Over those 28 years, 2,000 Teach For America corps members and alumni have worked in and around Houston ISD. According to the latest alumni data, 70 percent of Teach For America-Houston alums work in education or in jobs directly affecting low-income communities. Nearly 300 of these former corps members are currently building their careers in HISD. Those alumni include 11 principals, 10 assistant principals and, ironically, two trustees.

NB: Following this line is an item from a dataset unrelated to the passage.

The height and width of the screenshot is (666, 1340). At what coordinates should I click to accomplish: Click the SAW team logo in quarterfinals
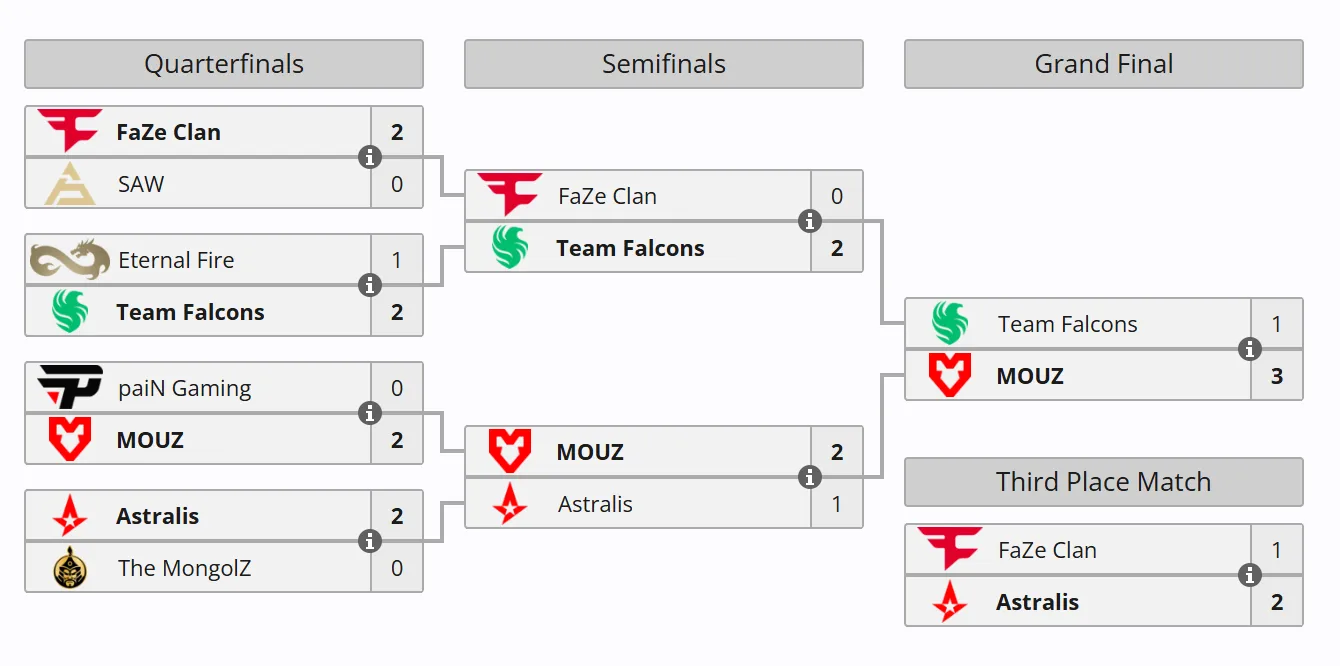70,184
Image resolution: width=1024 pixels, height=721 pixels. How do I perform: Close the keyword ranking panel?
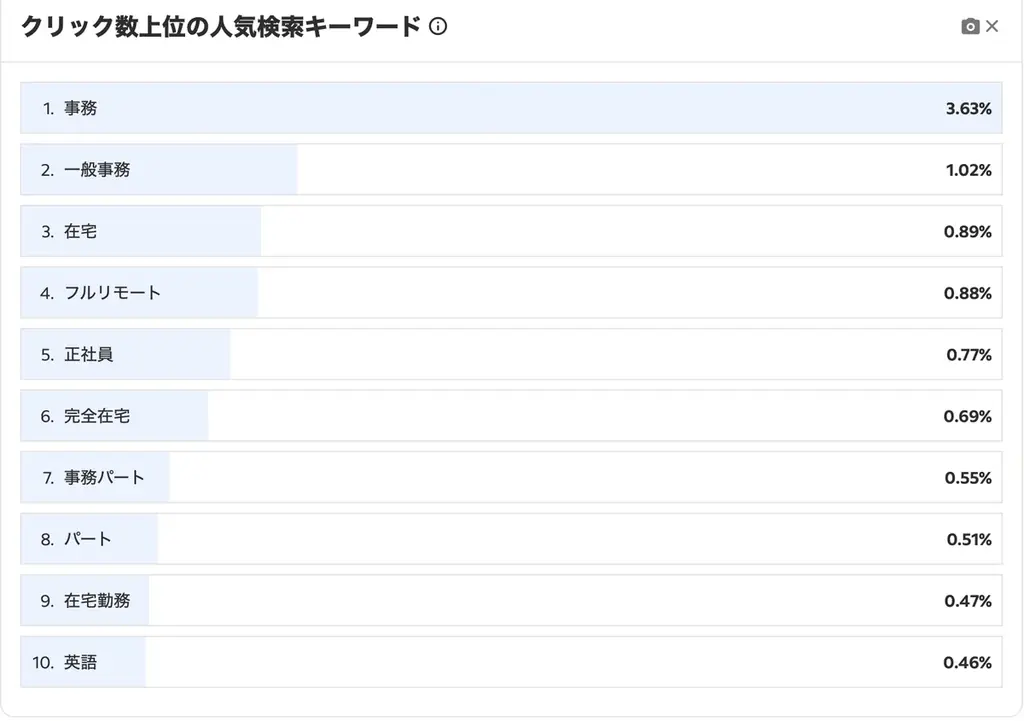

I’ve posted my dismay over the vote on Facebook and received long trails of comments voicing everything from confusion to outrage about the HISD board’s vote. During the years that I served on HISD’s board, the district was viewed as a bold leader in evidence-based education reforms. But this vote is only the latest blow in what appears to be an effort to dismantle every education reform the district has ever put in place.

Here is the entire Op-Ed: https://www.houstonchronicle.com/opinion/outlook/article/HISD-s-board-is-taking-apart-every-effort-at-13845474.php.

I have to hand it to U.S. Sen. Elizabeth Warren for saying why she wouldn’t participate in a campaign town hall with Fox News. She says Fox is a vehicle for racists and liars. She is right.

If Sens. Kamala Harris, Amy Klobuchar, or Elizabeth Warren looked a lot younger than they did ten years ago like former VP Joe Biden, they would have gotten the business and run out of the business. Just saying. The treat women differently thing.

I saw this tweet yesterday:

Evan liked

Max Berger

Joe Biden is a worse candidate than Hillary Clinton was in 2016. He has all of her weaknesses and none of her strengths. He has a worse record than she did. We shouldn’t make the same mistake in 2020 we made in 2016.

Just saying.

Tim Conway of “The Carol Burnet Show” fame is no longer with us. Conway first came to my attention as Ensign Parker of “McHale’s Navy” on ABC, in black and white.

Commentary usually doesn’t comment on the lists the Chron puts online like the go to Mexican restaurants. Here is their latest:

Cuchara, Superica, Last Concert Café, El Patio, El Real, El Tiempo, Goode Co. Taqueria, Goode Co. Kitchen & Cantina, Irma’s Original, Irma’s Southwest, Molina’s Cantina, Pappasito’s Cantina, Picos, and Sylvia’s Enchilada Kitchen.

I have never been to the Goode Co. pair or Sylvia’s.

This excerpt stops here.